Pre-race anxiety and excitement hang in the air like Fourth of July fireworks and mix with the puffs of frozen breath stove piping from the field of competitors. The vibe is electric but it’s dark and glacial. The sun won’t rise for hours—even then the temperature won’t break the low ‘teens. Racers make their last second equipment checks, toothpick-light randonee skis, boots that look like basketball sneakers, grub that looks like baby food, a little water and head-to-toe lycra uniforms. Cow bells and hoops-n-hollers explode from spectators as the start buzzer trills.
For the ski mountaineers competing in Aspen, Colorado’s Power of Four race, the next five to nine hours will be a slog up and down the resort’s four mountains (Snowmass, Buttermilk, Aspen Highland and Aspen Mountain) 24 miles and 10,000 vertical feet of sweaty, leg- and lung- burning suffering. But I pull my comforter up to my chin and roll over in my bed, because it’s six in the effing morning on a Saturday.
“You should tell everyone we were out here bun huntin’,” my friend Meag says as the third team of racers wearing spandex tighter than the casing on a Sheboygan bratwurst passes us. Teams of two started hours before we began the Power of One, an unofficial “race”—we were the only ones participating—up the Midnight Mine road, the 6-mile final uphill section of the Power of Four course. Meag and I began at 9 a.m. The frontrunners and eventual winners of the Power of Four, Brian Smith and Billy Laird, caught us at 11 a.m. They completed the race in a blazing five and a half hours… The second place team of Eric Sullivan and Mike Closer, who also passed us on the uphill (along with the third place team, but who’s counting, right?), finished just over eight minutes behind the leaders.
“You realize these dudes are faster at climbing four mountains than we are at climbing one, right?” I asked Meag. She nodded her head and shrugged her shoulders in an I’m OK with that fashion and passed me the bag of beef jerky. I gave her my thermos of coffee.
The ultra-famous ultra-runner Anton Krupicka, who looked like a skimo-ing frozen Jesus, passed us just before we topped out behind the gondola on Aspen’s Ajax Mountain. Meag and I high-fived to seal our own victory. It’s not easy beating out a field of no one, taking snack breaks and dancing to ‘80s pop music while skinning—Whitney Houston’s 1986 booty shaking anthem “How Will I Know” was the final song on our Power of One soundtrack—but winners find ways. The scene at Power of Four finish area in Gondola Plaza at the base of Ajax was much different.
Racers skidded to smiling stops through the finish line and into the awaiting embraces of family and friends before being given beer, hot apple cider and as many steaming meatballs as they could carry.

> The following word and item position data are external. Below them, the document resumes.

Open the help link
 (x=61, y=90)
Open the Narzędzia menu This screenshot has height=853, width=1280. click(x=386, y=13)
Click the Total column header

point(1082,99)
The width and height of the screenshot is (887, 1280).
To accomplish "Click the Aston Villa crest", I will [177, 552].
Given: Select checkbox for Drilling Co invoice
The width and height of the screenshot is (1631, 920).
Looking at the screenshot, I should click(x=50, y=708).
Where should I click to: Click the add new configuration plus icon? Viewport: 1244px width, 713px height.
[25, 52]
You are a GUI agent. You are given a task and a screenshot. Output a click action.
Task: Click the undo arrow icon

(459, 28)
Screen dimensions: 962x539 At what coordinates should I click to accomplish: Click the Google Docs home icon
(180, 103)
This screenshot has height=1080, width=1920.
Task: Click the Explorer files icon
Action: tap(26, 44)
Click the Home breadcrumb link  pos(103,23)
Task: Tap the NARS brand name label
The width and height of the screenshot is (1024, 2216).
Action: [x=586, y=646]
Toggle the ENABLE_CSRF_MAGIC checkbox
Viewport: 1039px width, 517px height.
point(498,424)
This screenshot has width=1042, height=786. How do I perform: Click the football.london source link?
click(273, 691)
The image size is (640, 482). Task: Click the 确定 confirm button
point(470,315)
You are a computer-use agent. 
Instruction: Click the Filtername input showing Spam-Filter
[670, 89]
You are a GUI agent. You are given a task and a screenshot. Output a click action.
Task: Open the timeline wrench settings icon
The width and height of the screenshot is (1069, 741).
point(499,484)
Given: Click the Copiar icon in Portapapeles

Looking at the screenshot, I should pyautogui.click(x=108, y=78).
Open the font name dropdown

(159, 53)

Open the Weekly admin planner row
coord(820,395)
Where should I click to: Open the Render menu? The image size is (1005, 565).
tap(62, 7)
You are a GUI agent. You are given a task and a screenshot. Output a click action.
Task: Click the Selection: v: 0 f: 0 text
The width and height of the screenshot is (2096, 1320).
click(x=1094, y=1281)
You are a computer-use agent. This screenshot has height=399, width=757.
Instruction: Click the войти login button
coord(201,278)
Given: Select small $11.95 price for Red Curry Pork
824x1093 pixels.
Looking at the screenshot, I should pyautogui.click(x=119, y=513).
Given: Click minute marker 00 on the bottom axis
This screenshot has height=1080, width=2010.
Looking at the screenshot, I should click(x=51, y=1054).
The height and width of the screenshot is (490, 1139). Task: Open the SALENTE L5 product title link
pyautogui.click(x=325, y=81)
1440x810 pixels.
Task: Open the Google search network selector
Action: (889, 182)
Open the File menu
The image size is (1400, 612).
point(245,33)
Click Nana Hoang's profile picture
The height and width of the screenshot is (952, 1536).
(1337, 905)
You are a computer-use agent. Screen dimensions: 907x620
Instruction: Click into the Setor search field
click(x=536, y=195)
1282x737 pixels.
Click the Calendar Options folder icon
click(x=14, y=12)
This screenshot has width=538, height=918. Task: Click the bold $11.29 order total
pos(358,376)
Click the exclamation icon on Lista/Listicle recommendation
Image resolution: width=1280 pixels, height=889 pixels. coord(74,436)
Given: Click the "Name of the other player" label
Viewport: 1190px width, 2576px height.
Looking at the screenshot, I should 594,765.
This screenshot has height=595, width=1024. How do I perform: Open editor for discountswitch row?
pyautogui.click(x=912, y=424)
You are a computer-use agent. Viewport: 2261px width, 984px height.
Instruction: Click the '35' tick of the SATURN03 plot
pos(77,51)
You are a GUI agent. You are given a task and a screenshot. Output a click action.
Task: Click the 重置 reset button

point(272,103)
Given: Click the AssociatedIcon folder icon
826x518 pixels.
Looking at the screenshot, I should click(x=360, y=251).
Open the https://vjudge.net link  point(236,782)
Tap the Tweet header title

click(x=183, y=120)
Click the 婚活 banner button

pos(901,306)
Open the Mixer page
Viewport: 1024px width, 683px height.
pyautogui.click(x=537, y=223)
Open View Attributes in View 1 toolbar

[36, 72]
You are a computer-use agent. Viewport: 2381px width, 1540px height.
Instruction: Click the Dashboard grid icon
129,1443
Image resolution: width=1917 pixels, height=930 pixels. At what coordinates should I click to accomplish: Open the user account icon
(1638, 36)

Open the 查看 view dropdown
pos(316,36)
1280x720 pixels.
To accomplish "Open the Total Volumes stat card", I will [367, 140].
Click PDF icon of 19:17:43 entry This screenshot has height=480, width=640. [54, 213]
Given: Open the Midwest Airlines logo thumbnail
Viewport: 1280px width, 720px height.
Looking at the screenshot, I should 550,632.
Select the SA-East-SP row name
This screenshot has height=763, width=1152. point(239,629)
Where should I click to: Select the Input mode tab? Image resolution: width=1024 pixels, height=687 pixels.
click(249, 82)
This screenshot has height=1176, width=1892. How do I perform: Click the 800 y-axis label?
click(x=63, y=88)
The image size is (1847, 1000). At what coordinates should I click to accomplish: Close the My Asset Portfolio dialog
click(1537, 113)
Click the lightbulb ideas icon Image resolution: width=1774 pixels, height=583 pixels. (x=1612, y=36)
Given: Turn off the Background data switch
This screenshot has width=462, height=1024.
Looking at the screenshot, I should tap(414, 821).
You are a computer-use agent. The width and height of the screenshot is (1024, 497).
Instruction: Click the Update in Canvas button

Exhausted? Sure. Hungry? You betcha. Psyched? Absolutely.
“It’s not our fastest time, but we’re really happy,” says half of the winning women’s team Sari Anderson. Lyndsey Meyer, the other half, explains that because formidable challengers are at the World Championships in Italy, the race was really about having fun. “The skiing in the Highlands bowl was awesome. We spend a lot of time downhill training on these little things,” she says pointing at the three finger-wide skimo skis. “It’s stupid but we love it.”
“I think this race is awesome. It’s not for me, though. A little too much work,” explains finish area emcee and pro skier Colter Hinchliffe. “It’s rad and the lycra outfits are ultra-stylish. You know, it’s always good to showcase what you’re working with. More skiers need to embrace it.”
Meag and I laugh and make our way to Schlomo’s Deli and Grill for our victory meal of pigs in a blanket and a latte. We saunter up the steps where one exhausted, sinewy racer is sitting with his family. “I need to get these boots off and then I need a lot of water and all of the food,” he jokingly orders.
While our day was much more mellow than the Power of Four racers, Meag and I still feel accomplished. We went for an easygoing walk in the woods and cheered for insanely-talented, wiry athletes that flashed past us in a spandex clad blur. They were frosted, suffering in the mental-physical pain cave and grimacing. But, somehow, they seemed to be having fun while we smiled and snacked our way to the top of our own podium—chatting and grooving to ‘80s synth. Meag summed it up best: “Rice crispy treats and lady pop can make anyone a champion.” Yup—sure can.